La estrategia tiene también una dimensión internacional. La Casa Blanca y el Departamento de Estado han presionado a otros países para que reduzcan su participación en el programa cubano de exportación de servicios médicos, que Washington califica como “trata de personas”, y han publicado informes críticos sobre derechos humanos, terrorismo e influencia política de La Habana. El 20 de julio, el Departamento de Estado divulgó el informe “Cuba: la capital del comunismo del siglo XXI”, documento que presenta a la isla como un actor de espionaje y de difusión de actividades contrarias a los intereses de Estados Unidos. Para Michael Bustamante, historiador de Cuba y profesor de la Universidad de Miami, ese texto es “un documento político”, con poco contexto histórico, una objeción que refleja el debate sobre el alcance y la narrativa de la nueva política estadounidense. ¿Estas medidas buscan abrir un camino hacia reformas concretas o podrían endurecer todavía más las posiciones entre Washington y La Habana?

El tema energético ocupa un lugar central en esta ofensiva. Axios señala que la pérdida de Venezuela como principal respaldo externo dejó a Cuba en una posición más vulnerable, luego de años en que Caracas suministró volúmenes importantes de petróleo a la isla. Rubio afirmó que, por primera vez, Cuba carece simultáneamente de “un patrocinador externo” y de “la falta de atención de Estados Unidos” como una prioridad, lo que a su juicio ha alterado el equilibrio político. A la vez, las cifras del U.S.-Cuba Trade and Economic Council citadas por el medio indican que las exportaciones estadounidenses de combustible a Cuba alcanzaron aproximadamente 96 millones de dólares en el primer semestre de 2026, con más de la mitad concentrada en junio. Esta paradoja —más sanciones contra empresas estatales y, al mismo tiempo, más combustible procedente de Estados Unidos— ilustra la complejidad de un mercado en el que actores privados, intermediarios y necesidades básicas siguen moviendo recursos pese a las restricciones.

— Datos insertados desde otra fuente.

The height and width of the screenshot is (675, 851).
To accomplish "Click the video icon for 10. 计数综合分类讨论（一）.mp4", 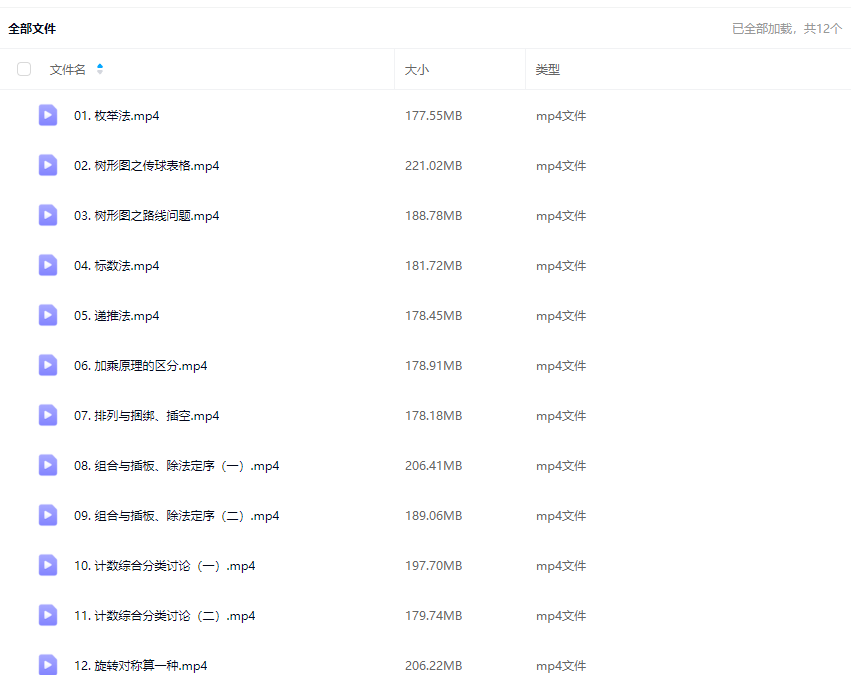I will [48, 565].
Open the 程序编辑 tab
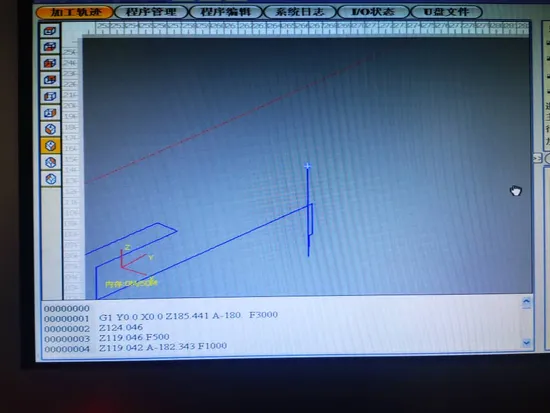 [226, 12]
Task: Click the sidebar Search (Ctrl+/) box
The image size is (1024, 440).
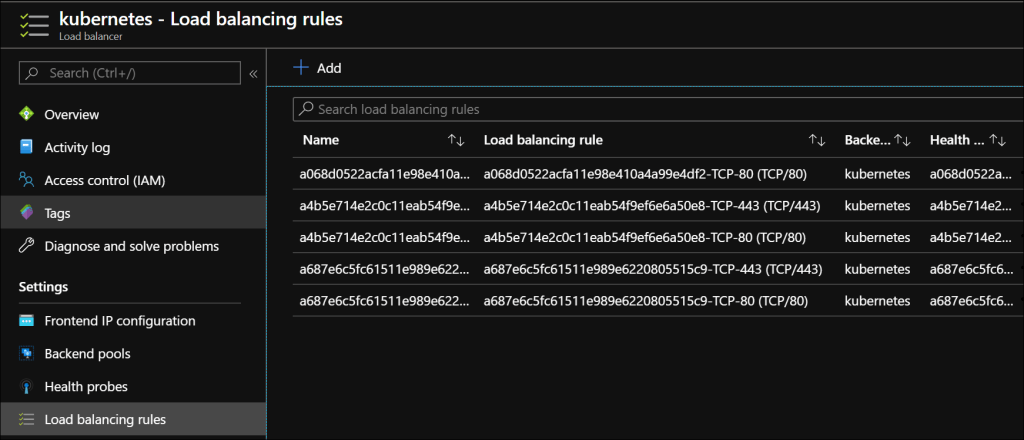Action: point(130,73)
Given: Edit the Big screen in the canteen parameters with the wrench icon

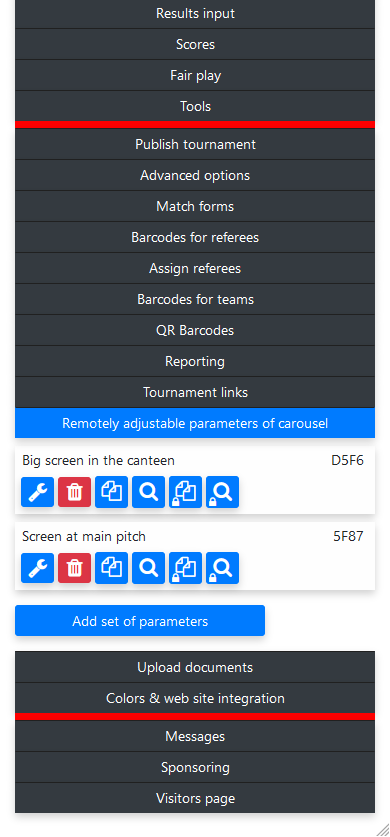Looking at the screenshot, I should click(x=37, y=492).
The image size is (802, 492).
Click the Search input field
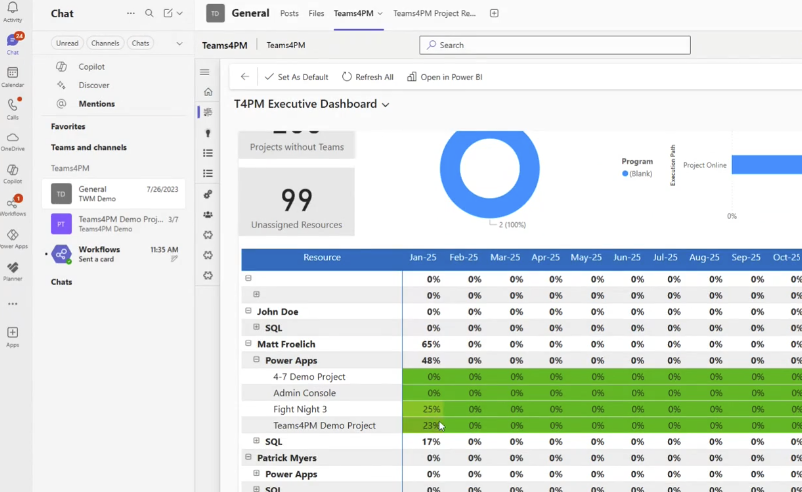click(555, 45)
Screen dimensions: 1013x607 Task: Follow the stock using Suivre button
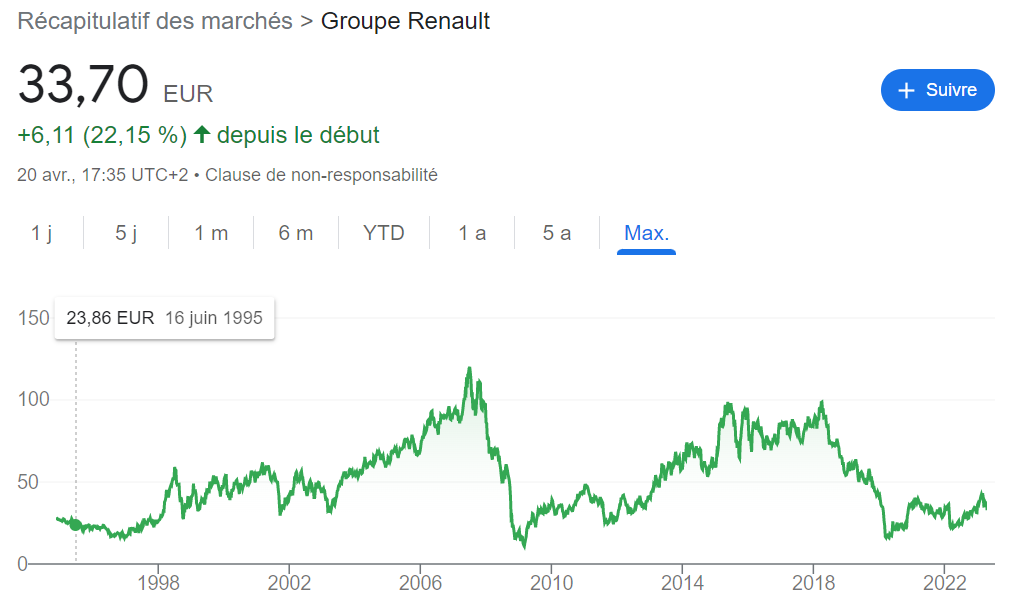(937, 90)
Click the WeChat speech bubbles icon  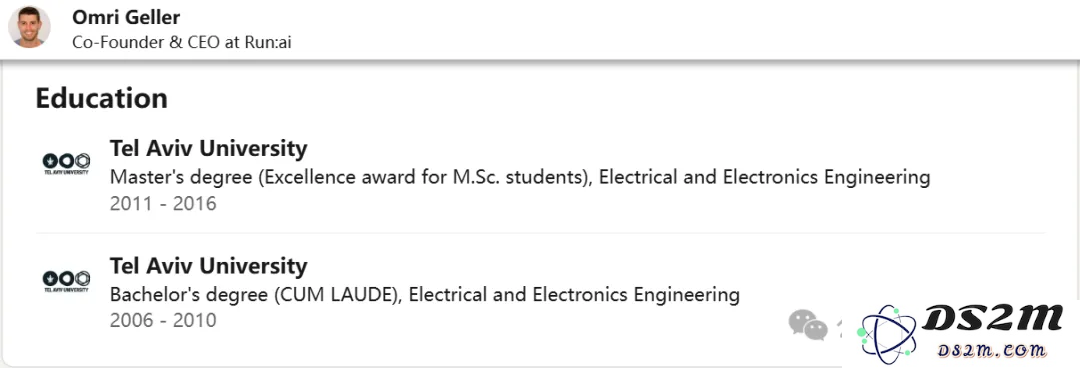pyautogui.click(x=808, y=325)
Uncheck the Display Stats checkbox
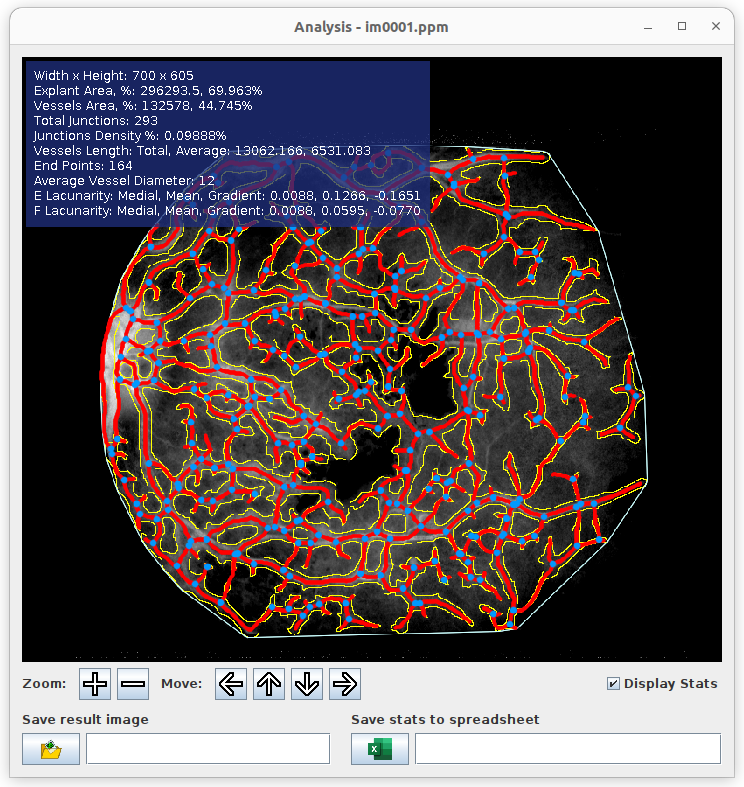 click(x=613, y=684)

La presión no se limita a sanciones: el artículo también menciona demandas judiciales amparadas en la Ley LIBERTAD, conocida como Helms-Burton, luego de decisiones recientes de tribunales estadounidenses sobre propiedades confiscadas tras la Revolución cubana. Además, fuentes consultadas por Axios sostienen que funcionarios estadounidenses exploran posibles contactos con actores de la estructura de poder cubana y evalúan cómo construir una coalición que impulse reformas, aunque reconocen que es difícil medir las divisiones internas de un sistema descrito como altamente hermético. Rubio no detalló las próximas medidas, pero dijo que la administración actuará con “paciencia y persistencia” y expresó confianza en que, al final del mandato, Cuba estará “en una trayectoria irreversible hacia un futuro diferente”. El interrogante sigue abierto: ¿puede una presión prolongada producir cambios políticos sin agravar las condiciones de vida de la población, o terminará reforzando el conflicto que pretende resolver?